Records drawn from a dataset
★ ★ ★ ★ ★ ★ ★

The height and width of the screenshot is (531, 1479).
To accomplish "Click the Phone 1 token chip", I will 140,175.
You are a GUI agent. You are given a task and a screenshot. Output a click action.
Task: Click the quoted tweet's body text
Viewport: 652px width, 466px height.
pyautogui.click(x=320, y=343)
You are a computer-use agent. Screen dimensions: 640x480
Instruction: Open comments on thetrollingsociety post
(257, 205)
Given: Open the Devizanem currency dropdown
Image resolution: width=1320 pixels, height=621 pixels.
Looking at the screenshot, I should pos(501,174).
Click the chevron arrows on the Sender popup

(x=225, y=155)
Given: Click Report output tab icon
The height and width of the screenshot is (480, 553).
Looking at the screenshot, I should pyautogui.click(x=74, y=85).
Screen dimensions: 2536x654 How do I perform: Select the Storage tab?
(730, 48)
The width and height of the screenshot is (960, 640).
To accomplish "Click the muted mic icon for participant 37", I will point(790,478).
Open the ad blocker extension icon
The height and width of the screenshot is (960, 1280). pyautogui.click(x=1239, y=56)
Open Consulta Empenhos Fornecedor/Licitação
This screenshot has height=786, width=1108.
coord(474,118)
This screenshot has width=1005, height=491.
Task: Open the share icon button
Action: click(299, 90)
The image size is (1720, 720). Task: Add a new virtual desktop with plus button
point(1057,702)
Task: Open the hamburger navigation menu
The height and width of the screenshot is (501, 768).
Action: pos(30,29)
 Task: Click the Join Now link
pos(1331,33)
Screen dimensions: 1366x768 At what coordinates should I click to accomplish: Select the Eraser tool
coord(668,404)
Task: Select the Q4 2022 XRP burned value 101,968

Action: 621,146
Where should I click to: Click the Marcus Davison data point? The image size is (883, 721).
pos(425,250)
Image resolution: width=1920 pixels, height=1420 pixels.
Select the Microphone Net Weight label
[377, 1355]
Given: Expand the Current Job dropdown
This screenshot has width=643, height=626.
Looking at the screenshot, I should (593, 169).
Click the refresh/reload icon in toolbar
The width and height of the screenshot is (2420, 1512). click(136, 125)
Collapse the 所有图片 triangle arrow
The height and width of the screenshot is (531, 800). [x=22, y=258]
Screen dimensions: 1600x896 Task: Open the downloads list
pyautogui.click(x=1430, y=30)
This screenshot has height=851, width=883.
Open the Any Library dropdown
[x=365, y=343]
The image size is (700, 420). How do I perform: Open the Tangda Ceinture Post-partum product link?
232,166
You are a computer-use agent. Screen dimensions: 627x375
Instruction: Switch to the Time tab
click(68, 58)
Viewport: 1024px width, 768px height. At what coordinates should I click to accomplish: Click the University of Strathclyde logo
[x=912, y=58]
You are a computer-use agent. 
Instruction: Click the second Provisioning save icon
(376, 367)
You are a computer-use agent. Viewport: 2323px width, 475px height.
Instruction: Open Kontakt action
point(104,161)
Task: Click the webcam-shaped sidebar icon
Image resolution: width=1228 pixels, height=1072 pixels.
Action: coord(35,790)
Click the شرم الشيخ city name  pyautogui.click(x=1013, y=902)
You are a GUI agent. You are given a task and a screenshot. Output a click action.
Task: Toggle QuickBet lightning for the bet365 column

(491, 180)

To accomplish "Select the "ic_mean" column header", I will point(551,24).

★ ★ ★ ★ ★ ★ ★

[What you should do]
In the data above, find the line that contains "Screen dimensions: 2536x654" and the line that contains "Task: Click the webcam-shaped sidebar icon". Repeat exactly those lines and every line between them, and only those.

[Answer to the problem]
Screen dimensions: 2536x654 How do I perform: Select the Storage tab?
(730, 48)
The width and height of the screenshot is (960, 640).
To accomplish "Click the muted mic icon for participant 37", I will point(790,478).
Open the ad blocker extension icon
The height and width of the screenshot is (960, 1280). pyautogui.click(x=1239, y=56)
Open Consulta Empenhos Fornecedor/Licitação
This screenshot has height=786, width=1108.
coord(474,118)
This screenshot has width=1005, height=491.
Task: Open the share icon button
Action: click(299, 90)
The image size is (1720, 720). Task: Add a new virtual desktop with plus button
point(1057,702)
Task: Open the hamburger navigation menu
The height and width of the screenshot is (501, 768).
Action: pos(30,29)
 Task: Click the Join Now link
pos(1331,33)
Screen dimensions: 1366x768 At what coordinates should I click to accomplish: Select the Eraser tool
coord(668,404)
Task: Select the Q4 2022 XRP burned value 101,968

Action: 621,146
Where should I click to: Click the Marcus Davison data point? The image size is (883, 721).
pos(425,250)
Image resolution: width=1920 pixels, height=1420 pixels.
Select the Microphone Net Weight label
[377, 1355]
Given: Expand the Current Job dropdown
This screenshot has width=643, height=626.
Looking at the screenshot, I should (593, 169).
Click the refresh/reload icon in toolbar
The width and height of the screenshot is (2420, 1512). click(136, 125)
Collapse the 所有图片 triangle arrow
The height and width of the screenshot is (531, 800). [x=22, y=258]
Screen dimensions: 1600x896 Task: Open the downloads list
pyautogui.click(x=1430, y=30)
This screenshot has height=851, width=883.
Open the Any Library dropdown
[x=365, y=343]
The image size is (700, 420). How do I perform: Open the Tangda Ceinture Post-partum product link?
232,166
You are a computer-use agent. Screen dimensions: 627x375
Instruction: Switch to the Time tab
click(68, 58)
Viewport: 1024px width, 768px height. At what coordinates should I click to accomplish: Click the University of Strathclyde logo
[x=912, y=58]
You are a computer-use agent. 
Instruction: Click the second Provisioning save icon
(376, 367)
You are a computer-use agent. Viewport: 2323px width, 475px height.
Instruction: Open Kontakt action
point(104,161)
Task: Click the webcam-shaped sidebar icon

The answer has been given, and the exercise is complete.